上の内容だけ見ると、正義感に燃える男が、藩を敵に回し、正義のために死んだ兄のために一人立ち向かうという感じです。

<以下ネタバレ>
え~気をつけて書こうと思いますが、ネタバレしそうなので読みたくない人は読まないでください。

斧八郎本人は上の通り、思っています。

この辺が人間の悲しさと滑稽さですね。司馬さんは一見、完全無欠のヒーローものの話を、これほど愚かで、ばかばかしい話にしています。

人間ってのは、意外とこんな生き物で、勝手にいろいろと物事をいい方に思い込み、実はマヌケに生きているのかもしれませんね。

これ、深いです!

<太夫殿坂>
タイトルの意味は、福島左衛門太夫正則の屋敷があったところから付けられた坂の名前で、本編の最後の舞台となるところです。

<新撰組>
今のところ、まったく触れていませんね。今回は触れません。とりあえず、出てきます。


ぜひ、本編を読んで、新撰組がどのようにして出てくるかを読んでもらいたいです。

ま、それより、斧八郎兄弟の方が重要ですね。

雲州英雄記

2007-10-12 02:12:51 | 池波正太郎


新撰組もののほか、最近読んだ池波さんの短編も紹介したいと思います。本書は「黒幕」に収録されています。

<内容>
有名な戦国時代の武将・山中鹿之介の話です。鹿之介は山陰地方の戦国大名・尼子氏の家来で、尼子復活のために生涯を捧げていきます。

<評価>☆☆
鹿之介という名前は知っていましたが、実は何をして、どんな人だったかは知りませんでした。だから、非常に気になっていた人物です。

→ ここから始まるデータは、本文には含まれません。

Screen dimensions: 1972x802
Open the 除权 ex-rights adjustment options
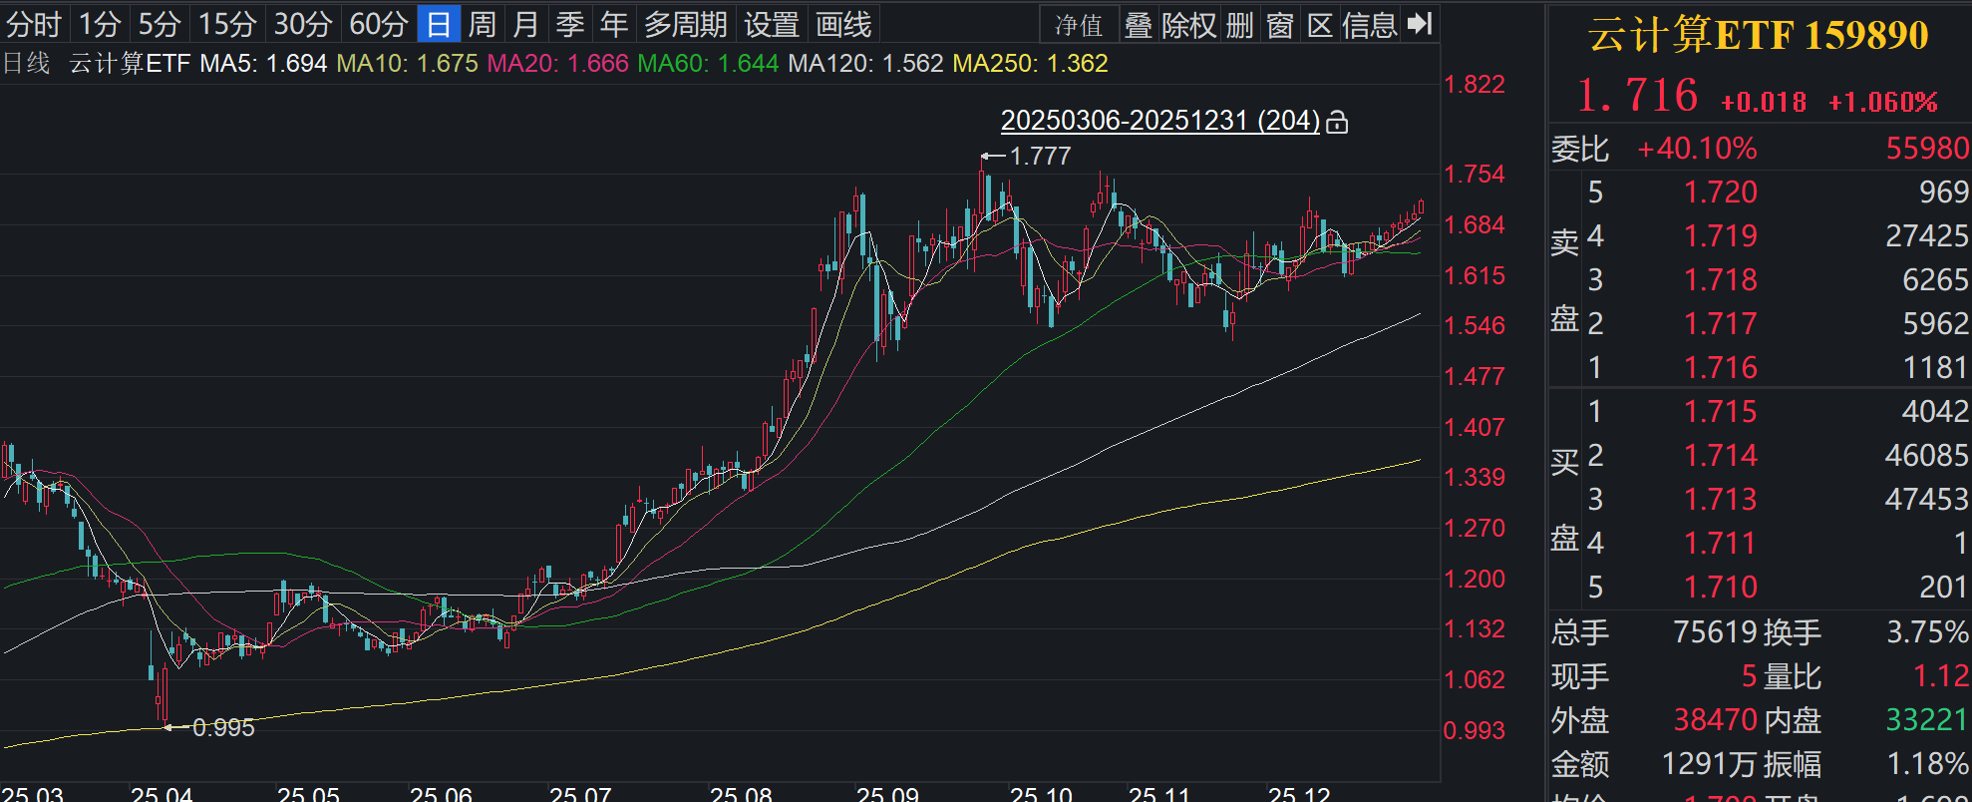pos(1189,25)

池波さんて、オレの中で、ほとんど知らないけど、実は知りたいと思っている歴史的人物や出来事を書いています。前に紹介した「宇都宮釣り天井」もそうですし、堀部安兵衛も鹿之介同様に気になっています。司馬さんは意外とそういうのはないんですよね。

だから、本書を読んで、
へ~こんな人だったんだと目からウロコが落ちた感じがしました。なので、堀部安兵衛の話も間違いなく読みます。

<山中鹿之介>
オレのイメージでは、単純に中国地方で活躍した人物だと思っていましたが、そうではなかったんですね。本書を読むと、ずっと信長の庇護を受け、お家再興のために活動していたことが分かります。

彼は義に生き、そして美男子で、悲劇的な最期を迎えます。いかにも江戸時代の人が好きそうな人物ですね。だから講談やら歌舞伎になって有名になったんでしょうね。

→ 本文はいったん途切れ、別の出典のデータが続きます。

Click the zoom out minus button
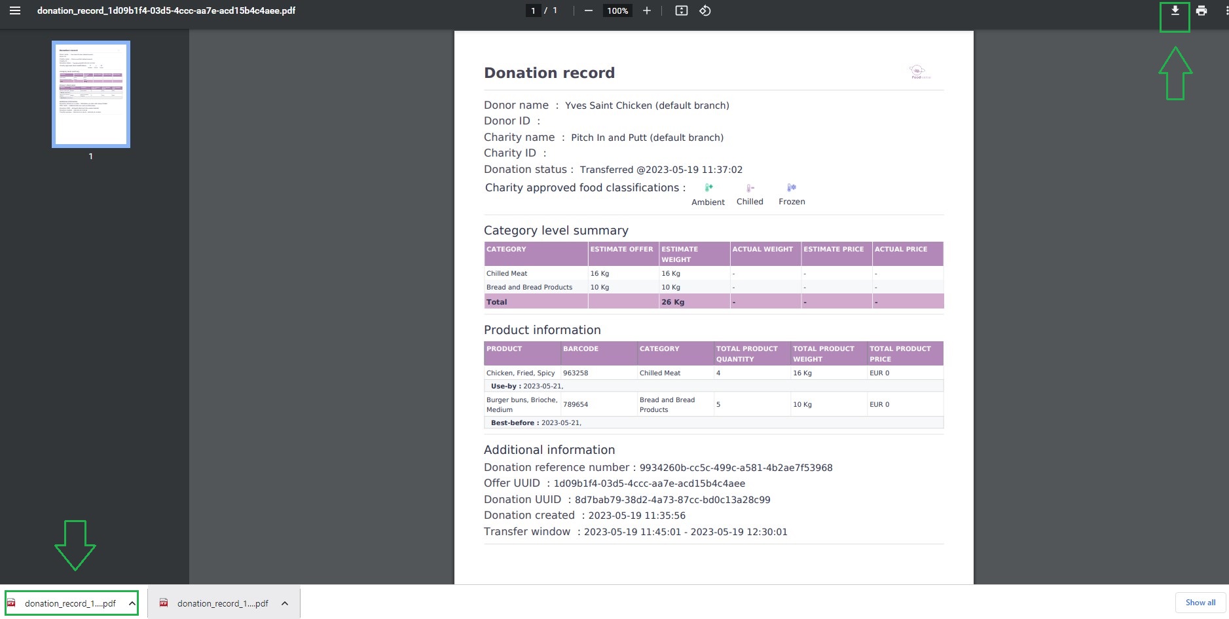The height and width of the screenshot is (619, 1229). pos(588,10)
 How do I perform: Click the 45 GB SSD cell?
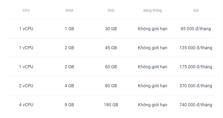click(x=111, y=48)
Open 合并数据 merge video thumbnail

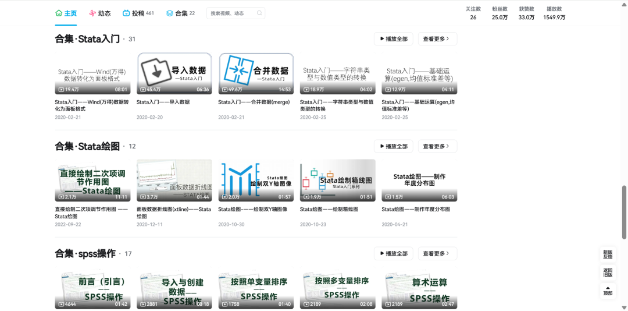pos(256,74)
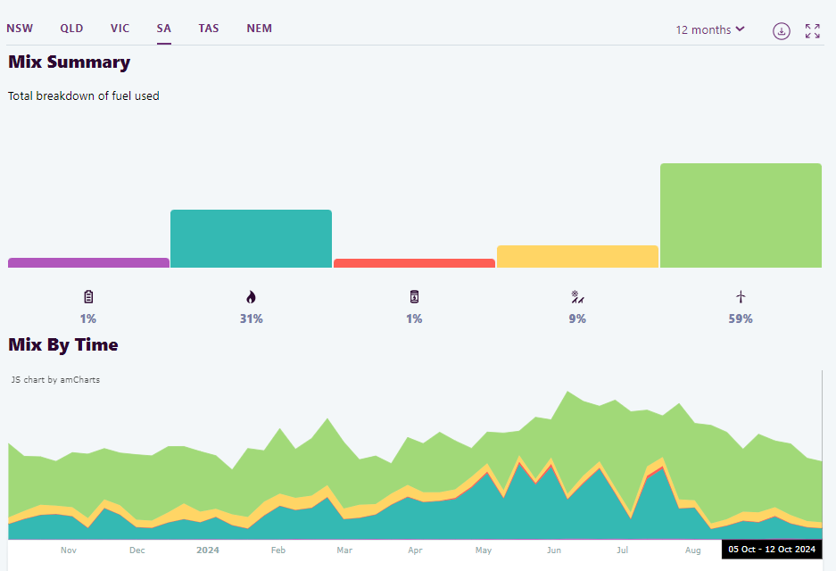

オレは真田幸村が人気があったのも、その活躍以上に鹿之介のような人物(義に生き、悲劇的な最期を迎え、何より徳川家に逆らった)だったからではないかなと思います。

司馬さんの「軍師二人」を読むと、当時の評価(司馬さんの評価)は幸村より、後藤又兵衛だったと受け取れます。「逆だろ?」と思う人には、「軍師二人」をぜひ読んでもらいたいです。こういう意見もあるのかと思えるはずです。

<織田信長>
本書を読んで、信長のまた別の一面を感じることができました。今作では、信長が言葉巧みに鹿之介を懐柔し、自分の手足として毛利攻めの先鋒にしようと動かしていきます。

読者からすると、みえみえの甘言で、鹿之介をうまいこと使っているな、と思えるのですが。しかし、鹿之介にしてみると、体よく利用されていようと、お家再興のためには従うしかなかったのでしょうね。

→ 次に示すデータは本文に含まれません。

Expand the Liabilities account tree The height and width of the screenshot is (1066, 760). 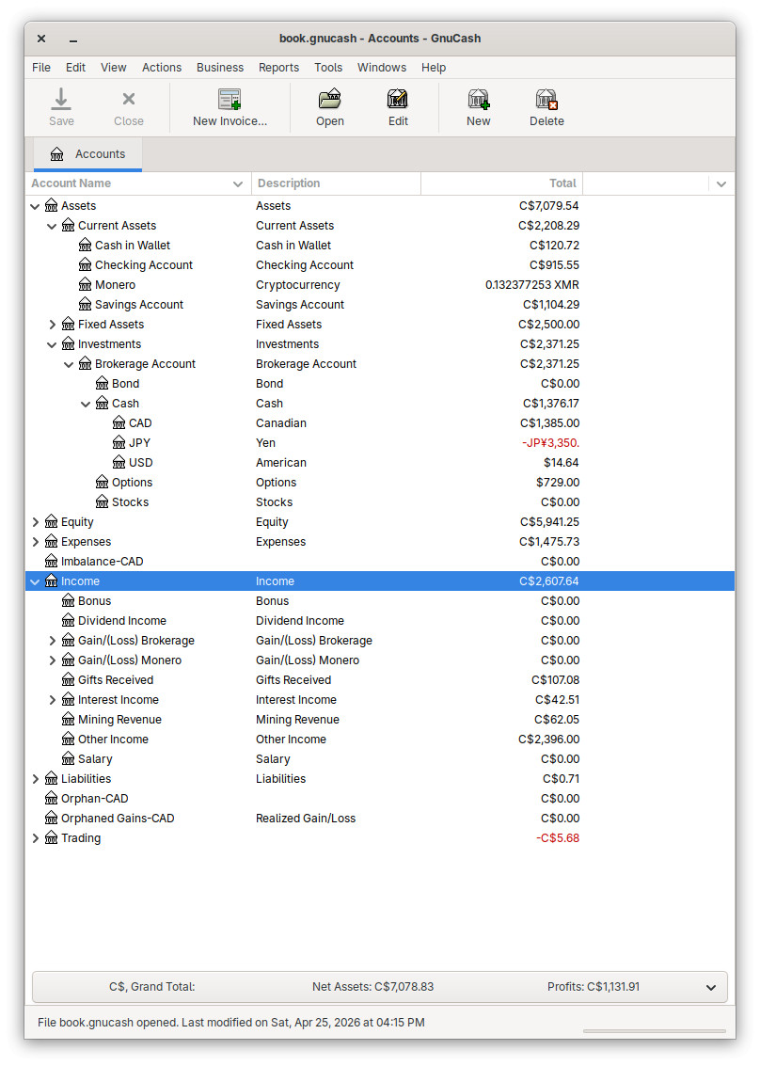36,779
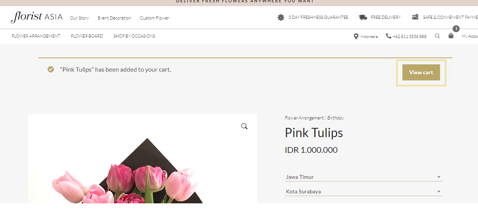This screenshot has width=478, height=211.
Task: Click the Pink Tulips product photo
Action: (142, 159)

「真田太平記」にもありましたが、謀略というのは力が強いものと弱いものでは効き目がまったく違うそうです。権力者(家康)なら謀略は見え透いててもうまくいくそうです。しかし、力のないもの(三成)の謀略というものはなかなかうまくいかないそうです。確かに、人間というものは利で動き、力の強いものの言うことは従ってしまいますからね。

<最後に>
本書は短編ですが、池波さんらしく長編も書いておられます。すぐに読むとアレなので、本書の内容を忘れたころにもう一度読みたいと思います。